What is actually happening early on
At initialisation, a network's weights are set by a scheme designed to keep activation variance roughly stable at the start, not to guarantee it stays stable as weights move. The very first gradient steps, taken at full learning rate with a randomly initialised network, can be unusually large and poorly aligned with any sensible descent direction, because the loss landscape near a random point looks nothing like the landscape a partially trained network will later see. A large early step can push the network into a bad region it then has to spend a long time escaping, if it escapes at all.
The Adam-specific version of the problem
Adam (and AdamW, see optimisers-adam-adamw-lion) makes this worse by construction. Its per-parameter step size divides by sqrt(v_hat), a running estimate of squared gradient magnitude. In the first handful of steps, v_hat is built from very few samples and its estimate is statistically noisy: a parameter that happens to get one unusually small early gradient can end up with an artificially small v_hat, which then inflates its next update far beyond what the raw gradient alone would justify.

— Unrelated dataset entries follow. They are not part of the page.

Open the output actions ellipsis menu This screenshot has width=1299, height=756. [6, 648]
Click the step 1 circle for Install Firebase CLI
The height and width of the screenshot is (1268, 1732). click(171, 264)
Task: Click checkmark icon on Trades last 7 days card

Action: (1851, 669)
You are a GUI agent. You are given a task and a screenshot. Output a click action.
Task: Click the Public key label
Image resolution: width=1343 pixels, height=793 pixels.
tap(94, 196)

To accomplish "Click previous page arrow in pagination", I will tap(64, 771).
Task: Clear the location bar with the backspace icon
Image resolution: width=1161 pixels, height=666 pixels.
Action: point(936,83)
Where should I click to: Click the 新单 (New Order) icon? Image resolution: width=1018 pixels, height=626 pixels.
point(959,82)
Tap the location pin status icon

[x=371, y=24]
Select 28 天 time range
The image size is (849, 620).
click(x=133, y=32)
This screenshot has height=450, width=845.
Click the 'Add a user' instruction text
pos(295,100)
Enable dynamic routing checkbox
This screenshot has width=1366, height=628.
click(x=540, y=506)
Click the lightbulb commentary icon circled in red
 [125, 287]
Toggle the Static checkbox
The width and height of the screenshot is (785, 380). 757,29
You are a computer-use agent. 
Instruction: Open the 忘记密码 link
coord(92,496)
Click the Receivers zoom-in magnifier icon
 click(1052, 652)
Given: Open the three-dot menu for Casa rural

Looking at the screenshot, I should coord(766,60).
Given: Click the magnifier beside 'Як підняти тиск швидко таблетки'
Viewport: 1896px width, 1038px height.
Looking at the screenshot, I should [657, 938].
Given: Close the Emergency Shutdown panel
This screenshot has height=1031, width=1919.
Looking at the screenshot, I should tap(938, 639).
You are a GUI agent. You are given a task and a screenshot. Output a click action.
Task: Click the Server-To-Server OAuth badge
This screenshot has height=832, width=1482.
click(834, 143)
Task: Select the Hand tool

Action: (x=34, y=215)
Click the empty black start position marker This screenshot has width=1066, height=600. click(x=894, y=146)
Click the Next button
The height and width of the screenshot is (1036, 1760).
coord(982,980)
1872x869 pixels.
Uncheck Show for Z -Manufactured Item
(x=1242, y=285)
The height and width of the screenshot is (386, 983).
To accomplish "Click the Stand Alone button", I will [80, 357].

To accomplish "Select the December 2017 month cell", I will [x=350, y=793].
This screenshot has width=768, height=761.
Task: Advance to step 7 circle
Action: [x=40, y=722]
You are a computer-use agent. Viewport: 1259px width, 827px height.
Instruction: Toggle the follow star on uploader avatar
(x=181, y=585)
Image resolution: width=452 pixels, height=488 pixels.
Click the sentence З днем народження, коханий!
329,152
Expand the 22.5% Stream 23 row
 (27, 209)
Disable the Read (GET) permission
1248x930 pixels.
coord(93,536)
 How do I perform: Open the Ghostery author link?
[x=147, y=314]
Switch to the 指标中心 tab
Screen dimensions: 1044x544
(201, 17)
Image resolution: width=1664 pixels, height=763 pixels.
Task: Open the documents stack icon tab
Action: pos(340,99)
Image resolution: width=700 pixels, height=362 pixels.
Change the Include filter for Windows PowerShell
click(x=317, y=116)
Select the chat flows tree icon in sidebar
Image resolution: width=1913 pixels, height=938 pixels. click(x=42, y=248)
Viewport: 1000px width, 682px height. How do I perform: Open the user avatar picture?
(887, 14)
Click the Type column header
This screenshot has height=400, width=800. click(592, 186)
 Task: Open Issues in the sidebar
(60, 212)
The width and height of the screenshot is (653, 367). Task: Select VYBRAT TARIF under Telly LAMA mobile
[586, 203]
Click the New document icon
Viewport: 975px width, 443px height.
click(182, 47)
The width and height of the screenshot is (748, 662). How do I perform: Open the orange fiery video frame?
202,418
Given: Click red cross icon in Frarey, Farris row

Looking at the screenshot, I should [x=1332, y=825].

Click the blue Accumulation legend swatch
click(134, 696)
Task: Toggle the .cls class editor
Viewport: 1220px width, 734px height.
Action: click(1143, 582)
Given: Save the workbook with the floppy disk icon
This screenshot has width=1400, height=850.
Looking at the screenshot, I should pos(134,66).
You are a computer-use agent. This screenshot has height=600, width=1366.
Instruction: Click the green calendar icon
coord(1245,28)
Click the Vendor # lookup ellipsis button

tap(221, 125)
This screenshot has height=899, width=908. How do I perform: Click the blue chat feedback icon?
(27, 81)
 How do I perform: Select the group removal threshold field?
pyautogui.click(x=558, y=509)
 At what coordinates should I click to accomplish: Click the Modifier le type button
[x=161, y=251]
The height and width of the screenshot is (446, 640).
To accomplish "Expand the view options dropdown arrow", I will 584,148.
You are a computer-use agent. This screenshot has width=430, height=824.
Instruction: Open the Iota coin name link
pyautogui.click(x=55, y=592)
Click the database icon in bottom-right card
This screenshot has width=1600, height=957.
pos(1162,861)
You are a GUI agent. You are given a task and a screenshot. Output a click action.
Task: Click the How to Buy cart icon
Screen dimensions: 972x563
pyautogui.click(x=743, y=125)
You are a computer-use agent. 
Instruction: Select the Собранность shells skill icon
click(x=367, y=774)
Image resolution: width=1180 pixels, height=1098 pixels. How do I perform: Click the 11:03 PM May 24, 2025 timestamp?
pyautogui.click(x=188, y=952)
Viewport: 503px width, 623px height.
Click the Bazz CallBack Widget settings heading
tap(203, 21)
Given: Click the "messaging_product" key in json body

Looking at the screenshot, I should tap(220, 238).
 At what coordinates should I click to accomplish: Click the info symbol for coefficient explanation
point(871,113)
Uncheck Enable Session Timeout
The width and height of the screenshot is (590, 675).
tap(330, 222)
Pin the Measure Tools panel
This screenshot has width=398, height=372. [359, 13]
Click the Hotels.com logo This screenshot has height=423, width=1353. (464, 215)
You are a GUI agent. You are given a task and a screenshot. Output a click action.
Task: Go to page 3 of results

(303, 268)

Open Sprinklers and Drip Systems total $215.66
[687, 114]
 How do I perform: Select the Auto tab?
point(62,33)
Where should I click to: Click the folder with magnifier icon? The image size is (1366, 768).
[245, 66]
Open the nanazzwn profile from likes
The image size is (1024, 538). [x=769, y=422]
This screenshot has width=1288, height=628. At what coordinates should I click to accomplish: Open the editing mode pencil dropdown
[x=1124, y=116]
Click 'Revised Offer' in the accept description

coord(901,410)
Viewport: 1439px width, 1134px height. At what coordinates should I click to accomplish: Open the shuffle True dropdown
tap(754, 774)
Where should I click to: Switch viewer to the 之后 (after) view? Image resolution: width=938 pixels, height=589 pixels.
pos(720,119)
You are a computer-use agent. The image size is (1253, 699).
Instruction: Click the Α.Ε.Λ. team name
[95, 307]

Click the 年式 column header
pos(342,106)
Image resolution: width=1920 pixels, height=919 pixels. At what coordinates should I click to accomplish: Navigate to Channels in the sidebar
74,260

Liu et al.'s RAdam paper makes this precise: the variance of Adam's adaptive learning rate is provably large in the first steps and only settles down after enough samples accumulate. Warmup is the blunt-instrument fix, it keeps the actual learning rate small during exactly the window where the adaptive rate is least trustworthy, buying Adam's moment estimates time to become reliable before they are allowed to drive large updates. RAdam is the same diagnosis with a more surgical fix, rectifying the adaptive rate directly instead of just capping the global learning rate from outside.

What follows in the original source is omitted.